---- Record excerpts
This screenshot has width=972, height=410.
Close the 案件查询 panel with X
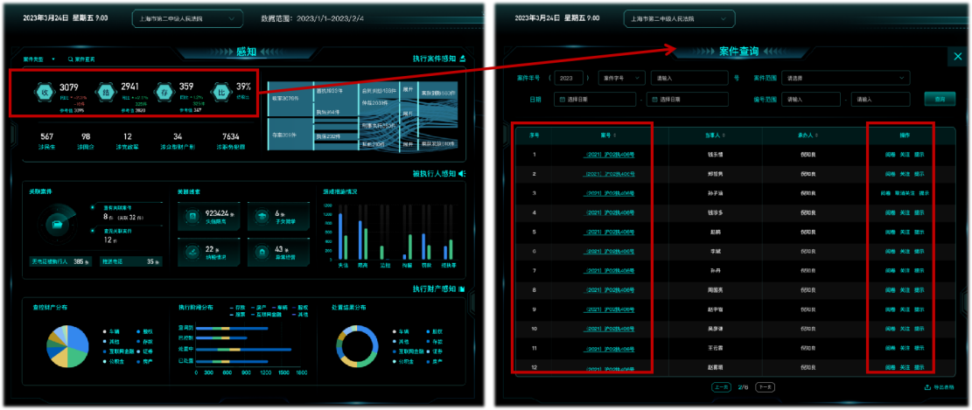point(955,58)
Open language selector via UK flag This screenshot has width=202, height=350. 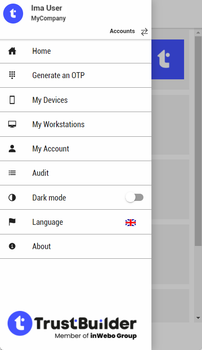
--------
---- Record excerpts
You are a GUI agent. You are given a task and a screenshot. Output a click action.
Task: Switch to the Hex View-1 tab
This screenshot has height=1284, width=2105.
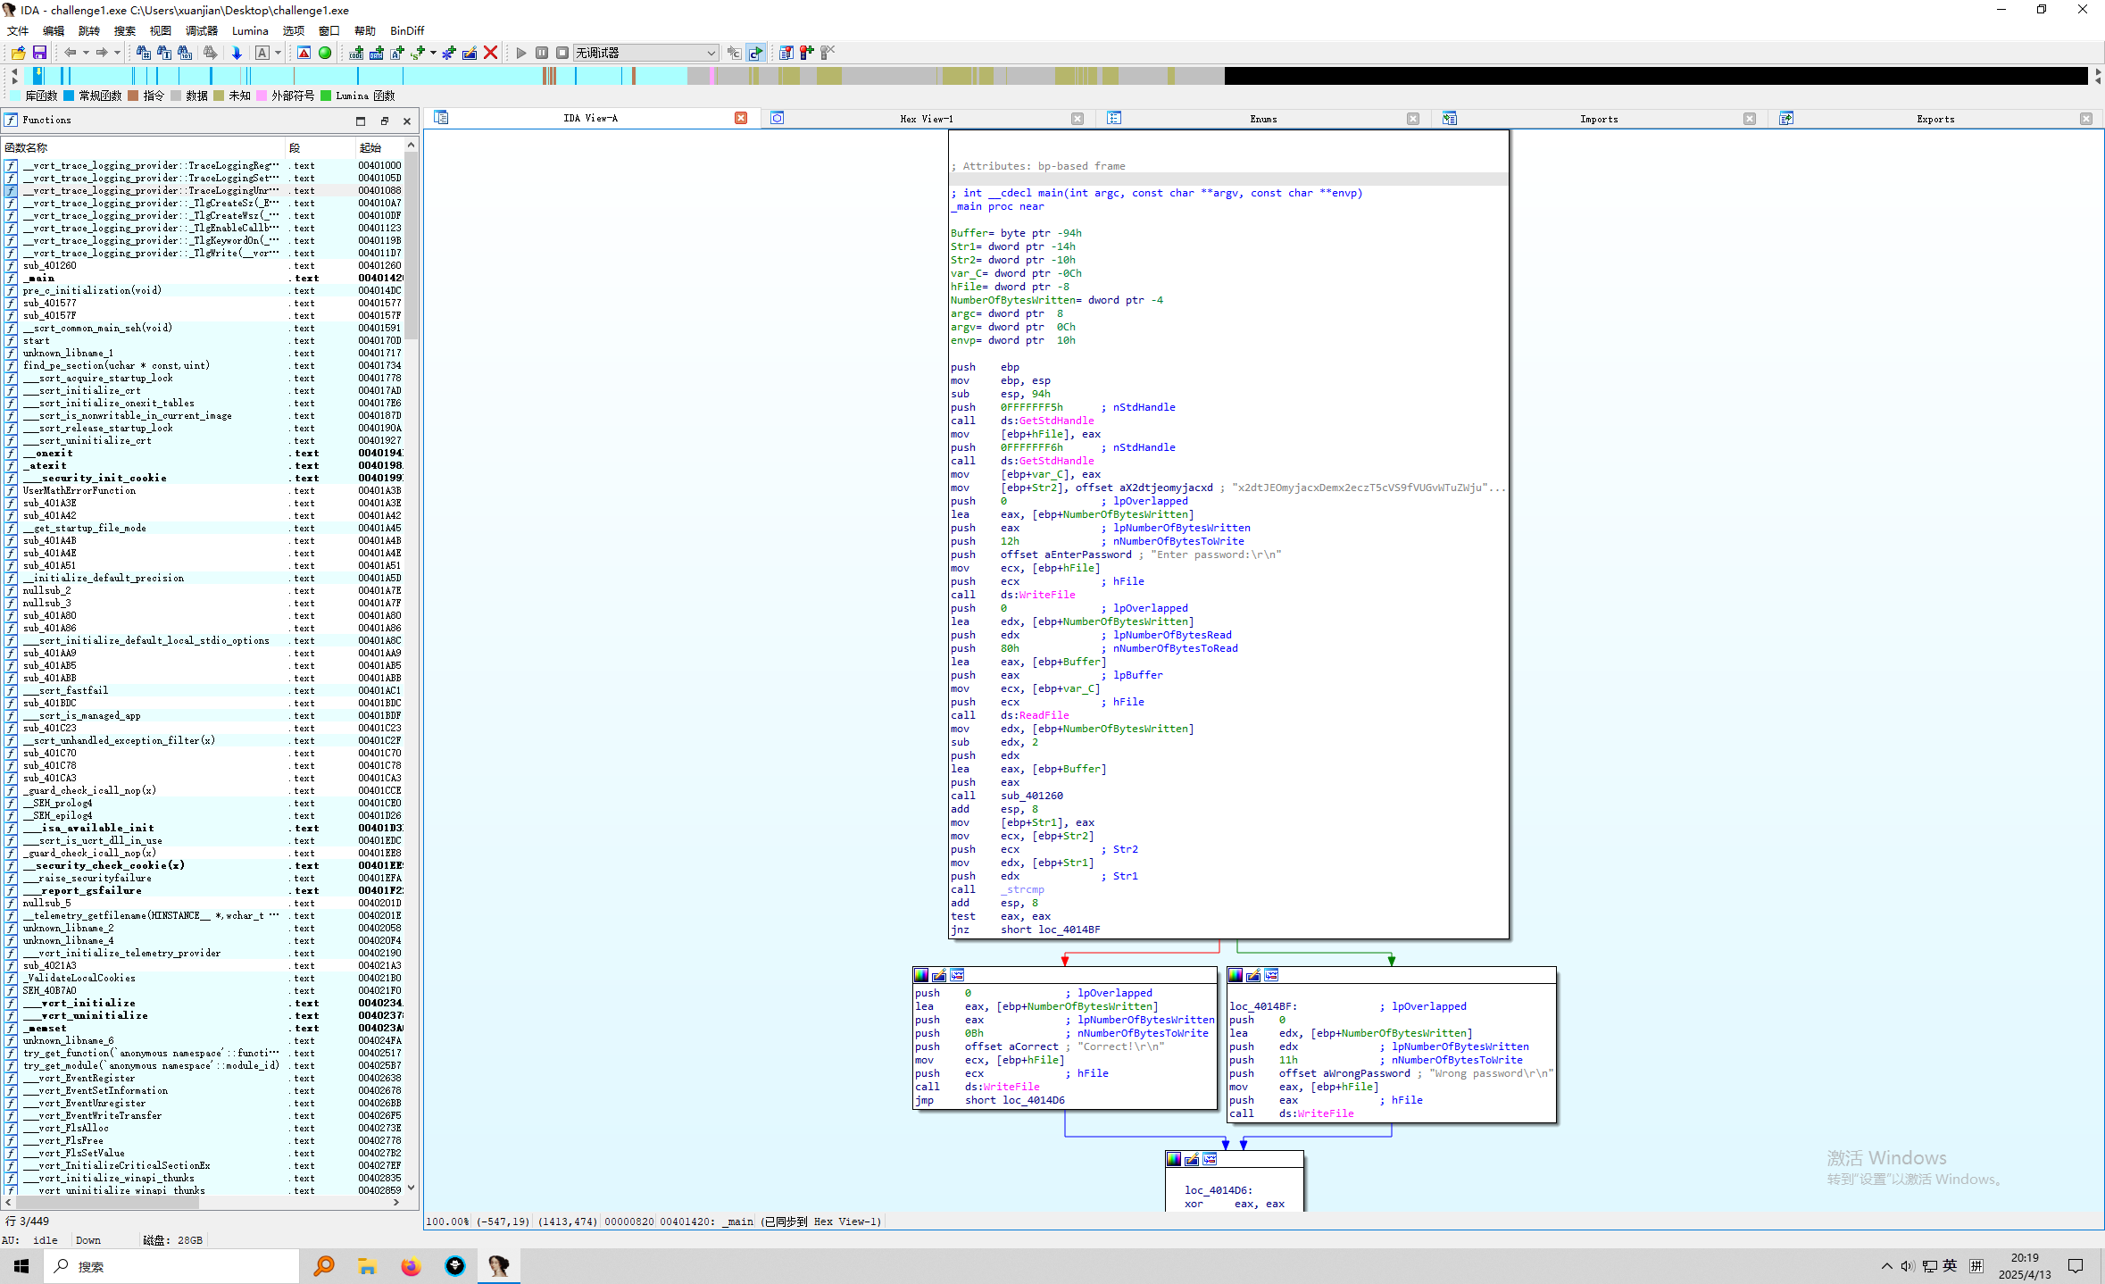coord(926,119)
--------
To be done
Can you reproduce the entries from the line with "This screenshot has width=972, height=410." up to and including the line with "Open language selector", requests included, multiplying every coordinate in the answers by 2.4 and rounding to whole numbers with halves going up? Give only those lines and leave the pictures out.

Solution to the problem
This screenshot has width=972, height=410.
Close the 案件查询 panel with X
point(2292,139)
Open language selector via UK flag This screenshot has width=202, height=350. 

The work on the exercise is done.